━━━━━ SOURCE EXTRACT ━━━━━
Professor: Andrea Bajcsy (abajcsy [at] cmu [dot] edu)
Office Hours: Wed, 12:20 - 1:00 pm (i.e., after class) or by appointment
Office Hours Location: NSH 4629

Lecture Time: Mon & Wed, 11:00 - 12:20 pm
Lecture Location: GHC 4101

Syllabus: PDF
Canvas: https://canvas.cmu.edu/courses/38604

Overview

Robot deployment around real people is rapidly accelerating: autonomous cars navigate through crowded cities on a daily basis, assistive robots increasingly help end-users with daily living tasks, and large teams of human engineers interactively teach robots basic skills. However, robot interaction with humans requires us to re-evaluate the assumptions built into all components of our autonomy algorithms, from decision-making, to machine learning, to safety analysis.

In this graduate seminar class, we will build the mathematical foundations for modeling human-robot interaction, develop the tools to analyze the safety and reliability of robots deployed around people, and investigate algorithms for robot learning from human data. The approaches covered will draw upon a variety of tools such as optimal control, dynamic game theory, Bayesian inference, and modern machine learning. Throughout the class, there will also be guest lectures from experts in the field. Students will practice essential research skills including reviewing papers, writing research project proposals, and technical communication.

News

[02/07/24]
Homework 1 description updated. Please see Canvas.
[01/09/24]
New classroom location: GHC 4101.

Schedule (tentative)

Date	Topic	Info
Week 1 Mon, Jan 15	No Class (MLK Day)
━━━━━
_DIRECTIONS:_
[a] In the course page above, where are the professor's office hours held?
[b] Reproduce the passage of the course page that begins with the words "Syllabus: PDF" and ends with "to safety analysis.".
━━━━━ ROWS ━━━━━
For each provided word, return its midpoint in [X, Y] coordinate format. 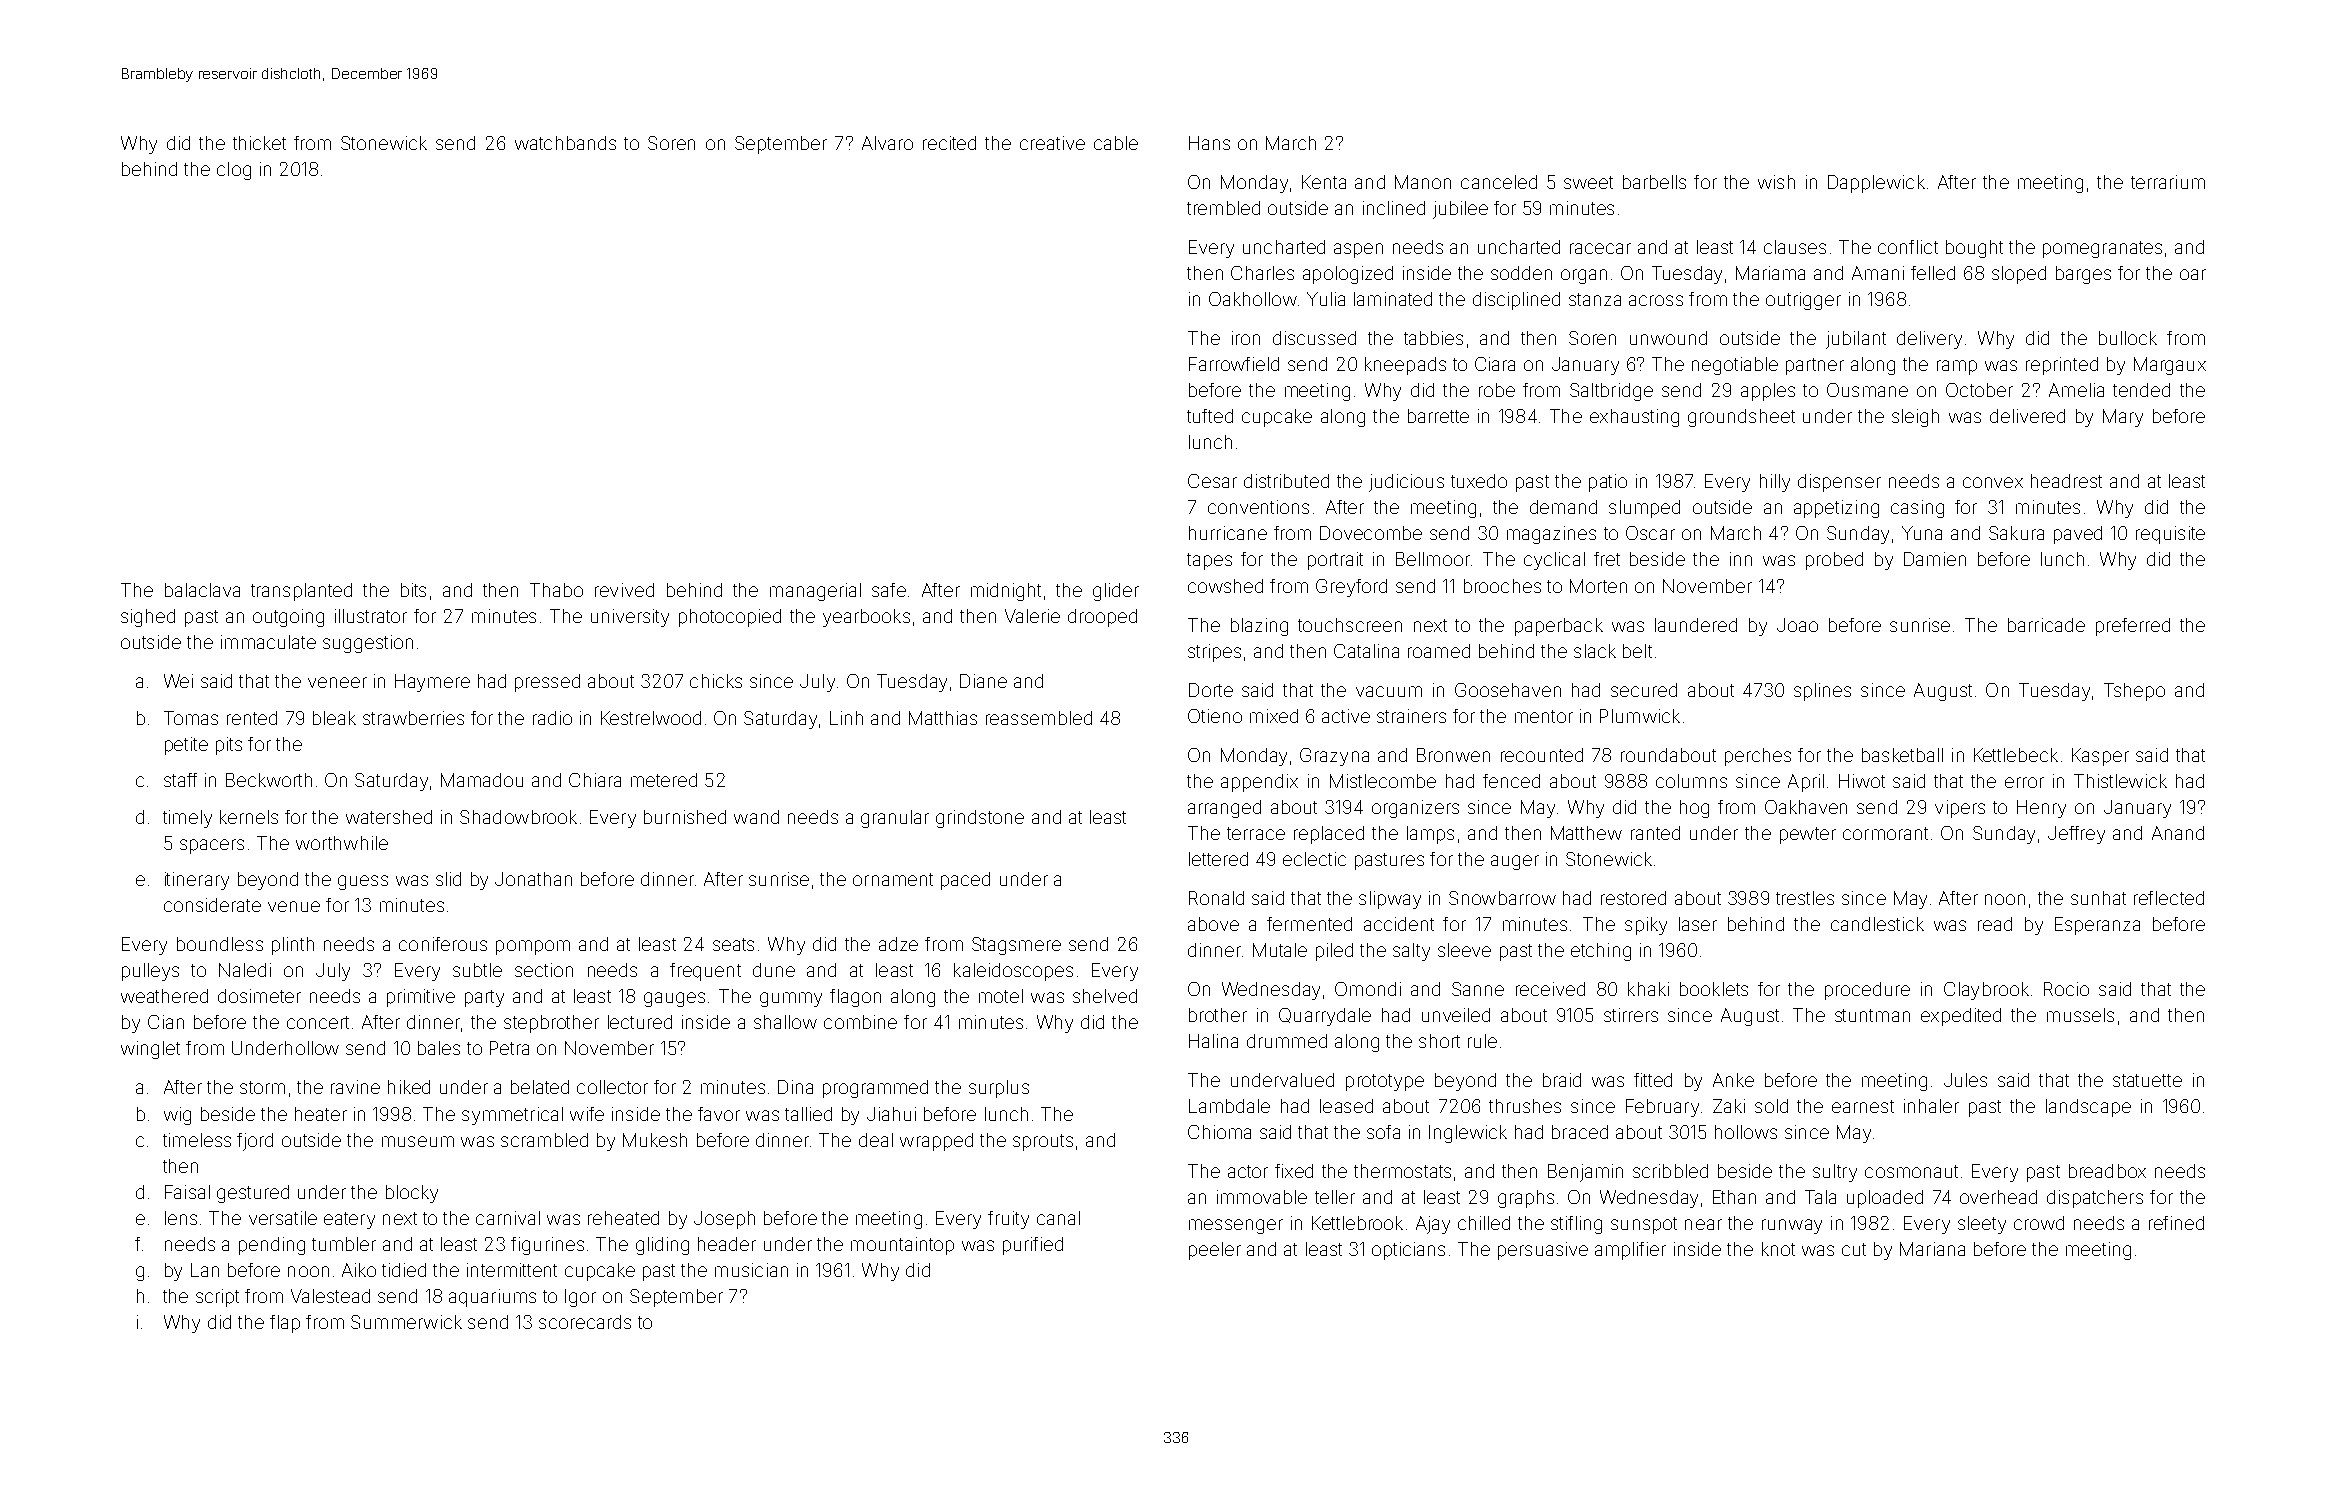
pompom [533, 947]
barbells [1654, 182]
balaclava [202, 590]
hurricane [1228, 533]
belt [1637, 651]
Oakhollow [1253, 299]
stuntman [1872, 1015]
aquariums [492, 1298]
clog [234, 171]
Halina [1213, 1041]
━━━━━
_REPLIES:_
[a] NSH 4629

[b]
Syllabus: PDF
Canvas: https://canvas.cmu.edu/courses/38604

Overview

Robot deployment around real people is rapidly accelerating: autonomous cars navigate through crowded cities on a daily basis, assistive robots increasingly help end-users with daily living tasks, and large teams of human engineers interactively teach robots basic skills. However, robot interaction with humans requires us to re-evaluate the assumptions built into all components of our autonomy algorithms, from decision-making, to machine learning, to safety analysis.